Installing the NVIDIA GPU Operator and vGPU Drivers for VMware Private AI Foundation (Private AI Series, Part 9)

A practical runbook for installing the NVIDIA GPU Operator and matching vGPU host and guest drivers on VMware Private AI Foundation, with the validation checks and version-skew traps that decide whether GPUs actually schedule.

by

Dr. Pranay Jha

June 15, 2026

No comments

9 minutes

Read Time

Updated for VCF 9.1. Reviewed against VMware Private AI Foundation on VCF 9.1 and Private AI Services 2.1. Version numbers and product names are current as of 2026.

VMware Private AI Series · Part 9 of 24

TL;DR · Key Takeaways

The GPU Operator is the piece that makes a GPU schedulable inside a VKS cluster. The vGPU host VIB and the guest driver are separate things, and both have to agree.
PAIF 9.1 ships GPU Operator 25.10.1 with a guest driver on the 580.x branch. The host VIB must be on a compatible branch or the driver pod never goes Ready.
You need an NVIDIA AI Enterprise entitlement for the host VIB, the guest driver, and NGC image pulls. No NVAIE, no install.
The VCF Automation Quickstart can install the operator for you. Do the manual install when you need control, custom profiles, or you are air-gapped.
Most bring-up failures are licensing or host-to-guest branch skew, not the operator code itself.

Who this is for: VCF architects and admins standing up Private AI Foundation on GPU hosts. Prerequisites: a GPU-ready VI workload domain, the NVIDIA vGPU host VIB available, an NVAIE entitlement, an NGC API key, and a VKS cluster (or a Deep Learning VM) to target.

Your GPU hosts are licensed, the workload domain is built, and nvidia-smi works inside the VM. Then the GPU Operator lands in CrashLoopBackOff, the device plugin never advertises a single GPU, and your pods sit in Pending. This is the step where most Private AI deployments stall, and it is almost never the operator that is broken. It is the driver chain underneath it.

This part assumes you have already prepared a GPU workload domain and decided how you are partitioning the GPU, whether that is a full vGPU profile, MIG, or passthrough. Here we install the piece that turns those GPUs into something Kubernetes can actually schedule: the NVIDIA GPU Operator, plus the matching vGPU drivers on the host and the guest.

The bring-up sequence. A green operator means nothing if step 1 or step 2 is wrong.

What the GPU Operator actually does

The GPU Operator is a set of Kubernetes operators and DaemonSets that automate everything between a bare node and a schedulable GPU: the guest driver container, the NVIDIA container toolkit, the device plugin that advertises nvidia.com/gpu to the scheduler, and a validator that proves the stack works before workloads land.
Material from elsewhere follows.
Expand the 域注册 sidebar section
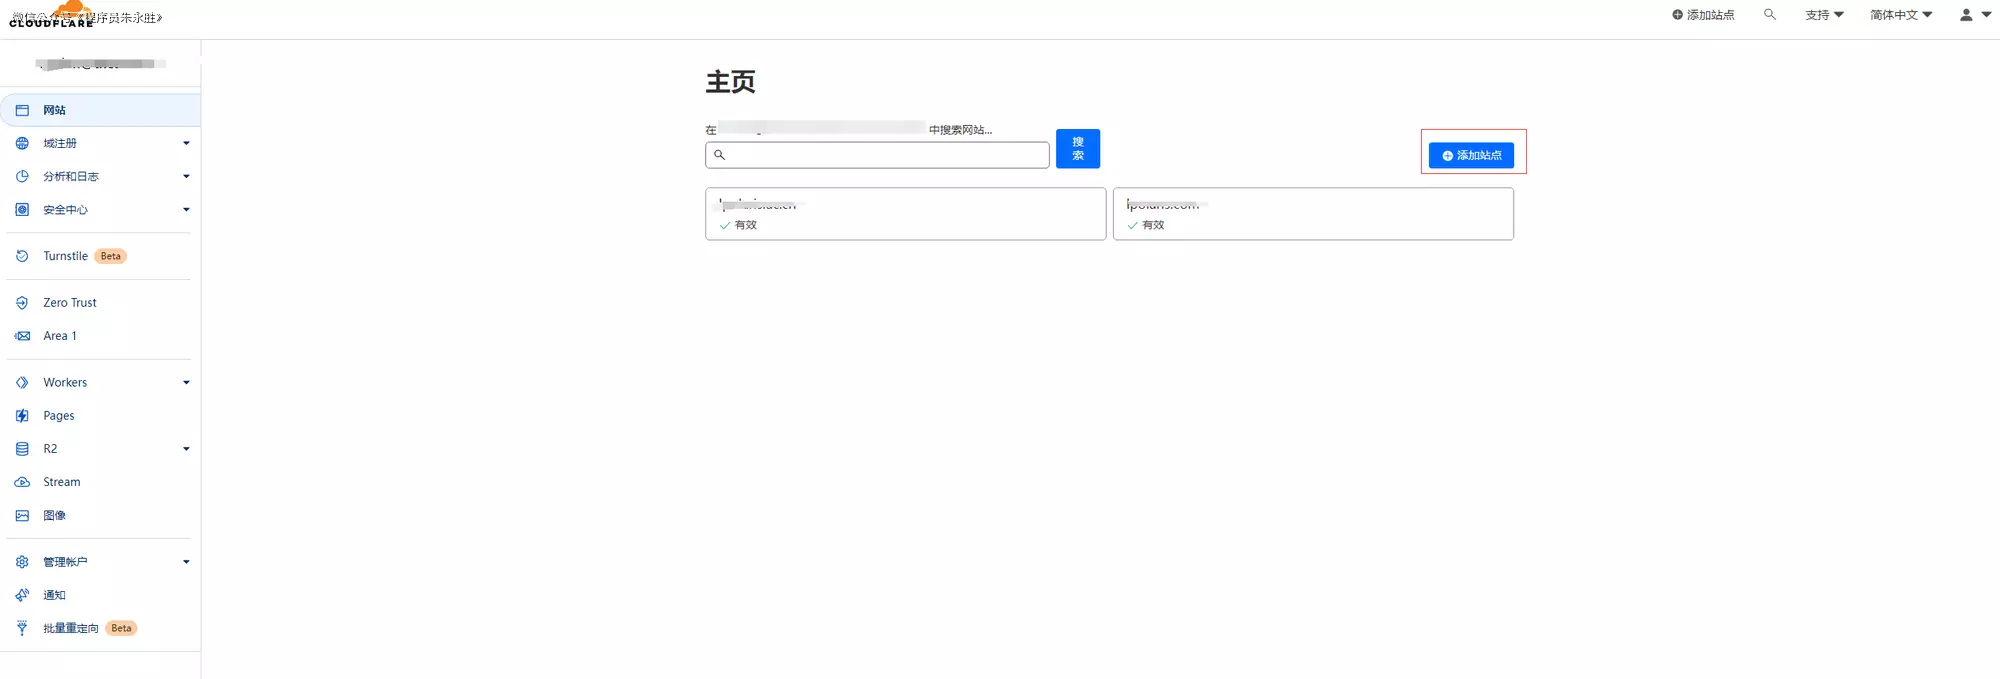The width and height of the screenshot is (2000, 679). pos(186,143)
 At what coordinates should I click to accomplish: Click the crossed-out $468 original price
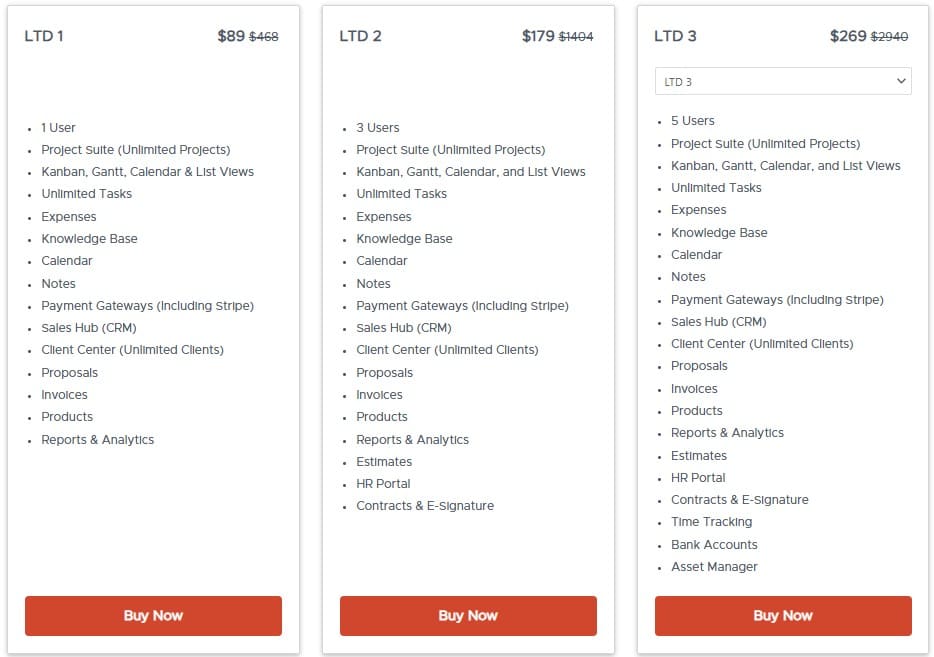265,35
On a vGPU node it also handles license check-out through the guest driver. What it does not do is install the host-side VIB. That lives on ESXi and is your job.

The guest driver and the host VIB are different installs on different layers. Branch mismatch between them is the classic failure.

Prerequisites you must validate first

Before you touch Kubernetes, prove the host layer. The host VIB has to be installed and loaded on every GPU host in the cluster, and the version has to be one the guest driver branch can talk to. Confirm it on each host:

# on each ESXi GPU host
esxcli software vib list | grep -i nvd
nvidia-smi
nvidia-smi -q | grep -i 'Driver Version'

# the host must report a vGPU host driver, not just a GPU present

You also need three entitlements lined up: an NVIDIA AI Enterprise license that covers the host VIB and the guest driver, an NGC API key so the operator can pull the driver and validator images, and a vGPU license source (a Delegated License Service appliance or the NVIDIA licensing portal token). If you have read the planning and prerequisites part, this should already be in place. One field note: HTTPS proxies with authentication or self-signed certificates are not supported for vGPU license registration. If you are behind that kind of proxy, stand up a local DLS appliance instead and save yourself a day.

Two install paths, and when to use each

There are two supported ways to get the operator onto a VKS cluster. The VCF Automation Private AI Quickstart generates a blueprint that downloads the NVAIE installer and runs it for you as part of provisioning. Or you run the same installer by hand against an existing cluster. They produce the same end state. They differ in how much control you keep.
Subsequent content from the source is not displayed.